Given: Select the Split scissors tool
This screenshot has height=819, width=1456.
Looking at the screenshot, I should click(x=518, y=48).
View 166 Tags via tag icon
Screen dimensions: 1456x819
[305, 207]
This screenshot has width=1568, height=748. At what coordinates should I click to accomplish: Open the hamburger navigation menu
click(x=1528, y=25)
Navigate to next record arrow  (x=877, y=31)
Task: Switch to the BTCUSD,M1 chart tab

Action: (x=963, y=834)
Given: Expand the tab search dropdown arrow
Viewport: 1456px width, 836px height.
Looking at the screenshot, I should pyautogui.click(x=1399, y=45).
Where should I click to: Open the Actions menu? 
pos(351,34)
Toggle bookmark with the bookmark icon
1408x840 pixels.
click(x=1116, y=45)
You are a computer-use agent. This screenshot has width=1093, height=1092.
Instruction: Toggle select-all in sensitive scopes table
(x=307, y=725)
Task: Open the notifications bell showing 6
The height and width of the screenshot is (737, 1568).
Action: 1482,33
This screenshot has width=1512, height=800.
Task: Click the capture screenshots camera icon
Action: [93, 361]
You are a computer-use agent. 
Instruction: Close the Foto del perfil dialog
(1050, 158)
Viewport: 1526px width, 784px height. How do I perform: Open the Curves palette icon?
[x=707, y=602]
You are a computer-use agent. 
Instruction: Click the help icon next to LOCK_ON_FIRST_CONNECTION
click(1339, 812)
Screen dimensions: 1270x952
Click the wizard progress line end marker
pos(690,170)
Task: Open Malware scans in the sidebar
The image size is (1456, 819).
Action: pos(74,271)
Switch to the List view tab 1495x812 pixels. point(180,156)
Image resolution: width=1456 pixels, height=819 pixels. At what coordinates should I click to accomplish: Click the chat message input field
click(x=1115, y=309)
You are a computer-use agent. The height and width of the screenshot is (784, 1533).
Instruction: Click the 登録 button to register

> Assignment: The records above are to be repeated exactly, in their entirety.

> Response box:
Given: Select the Split scissors tool
This screenshot has height=819, width=1456.
Looking at the screenshot, I should click(x=518, y=48).
View 166 Tags via tag icon
Screen dimensions: 1456x819
[305, 207]
This screenshot has width=1568, height=748. At what coordinates should I click to accomplish: Open the hamburger navigation menu
click(x=1528, y=25)
Navigate to next record arrow  (x=877, y=31)
Task: Switch to the BTCUSD,M1 chart tab

Action: (x=963, y=834)
Given: Expand the tab search dropdown arrow
Viewport: 1456px width, 836px height.
Looking at the screenshot, I should pyautogui.click(x=1399, y=45).
Where should I click to: Open the Actions menu? 
pos(351,34)
Toggle bookmark with the bookmark icon
1408x840 pixels.
click(x=1116, y=45)
You are a computer-use agent. This screenshot has width=1093, height=1092.
Instruction: Toggle select-all in sensitive scopes table
(x=307, y=725)
Task: Open the notifications bell showing 6
The height and width of the screenshot is (737, 1568).
Action: 1482,33
This screenshot has width=1512, height=800.
Task: Click the capture screenshots camera icon
Action: [93, 361]
You are a computer-use agent. 
Instruction: Close the Foto del perfil dialog
(1050, 158)
Viewport: 1526px width, 784px height. How do I perform: Open the Curves palette icon?
[x=707, y=602]
You are a computer-use agent. 
Instruction: Click the help icon next to LOCK_ON_FIRST_CONNECTION
click(1339, 812)
Screen dimensions: 1270x952
Click the wizard progress line end marker
pos(690,170)
Task: Open Malware scans in the sidebar
The image size is (1456, 819).
Action: pos(74,271)
Switch to the List view tab 1495x812 pixels. point(180,156)
Image resolution: width=1456 pixels, height=819 pixels. At what coordinates should I click to accomplish: Click the chat message input field
click(x=1115, y=309)
You are a computer-use agent. The height and width of the screenshot is (784, 1533).
Instruction: Click the 登録 button to register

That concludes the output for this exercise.